Advertisement

Many Offer Gift of a Helping Hand or a Prayer

Share
From Times Wire Services

Scores of Americans nationwide celebrated Christmas by helping the homeless and needy with gifts, food and prayers.

Others donated their time. Hundreds of Jewish volunteers in Atlanta filled in at hospitals so that workers could spend the holiday with their families.

“Everybody involved feels that it promotes brotherhood between Christians and Jews,” said Neil Freedland, who was working Sunday morning at Northside Hospital. “My wife and I were saying the other day that when we take off on the High Holidays, there are always Christians filling in for us. . . . This is our chance to help.”

Advertisement

In Tennessee, people left homeless by a tornado that killed one and injured 15 on Christmas Eve were given refuge at hotels.

20 Buildings Destroyed

“Many of them seemed very appreciative,” said Lisa Jezwinski, a desk clerk at a Holiday Inn, where several of the survivors spent the night. The twister destroyed 20 buildings in its 3-mile-long path through Franklin and neighboring Brentwood, officials said.

At Grand Central Terminal in New York City, about 100 people joined a candlelight ceremony for “Mama,” a homeless woman who died there three years ago on Christmas Day. The homeless people then marched to a hotel that prepared a Christmas dinner for about 1,300 needy people.
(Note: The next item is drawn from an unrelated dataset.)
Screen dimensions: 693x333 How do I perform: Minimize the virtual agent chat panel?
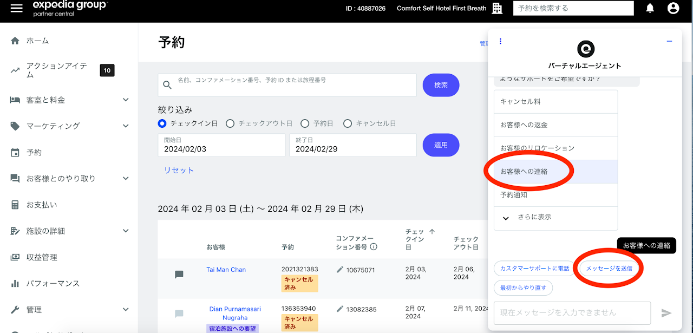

For Tyrone Scott, 32, one of the marchers, it was his first Christmas on the street. “I think of my family all the time,” he said. “I called them this morning and told them to forgive me for not being there and told them I’d try to get there next year.”

Twelve-year-old Celina Binkley moved into her new home on Thanksgiving but remembered what it was like to be homeless. She was among 25 people at a Christmas Eve vigil in Denver outside a vacant house owned by the U.S. Department of Housing and Urban Development. “We’re trying to support the homeless. It’s like these people are our family,” she said.

In the Albany, N.Y., suburb of Clifton Park, worshipers met in the office of the Rev. Bede Ferrara to pray for the nine American hostages in Lebanon. “Christmastime is a good time to make people more conscious of people who are ill-treated and held hostage,” said Ferrara, a Franciscan priest.

Advertisement

Meanwhile, the National Safety Council has estimated that 350 to 450 were likely to die on the nation’s highways during the holiday weekend.

American Telephone & Telegraph Co. said holiday phone traffic could reach a record 47 million long-distance calls by midnight on Christmas, up about 3 million from last year.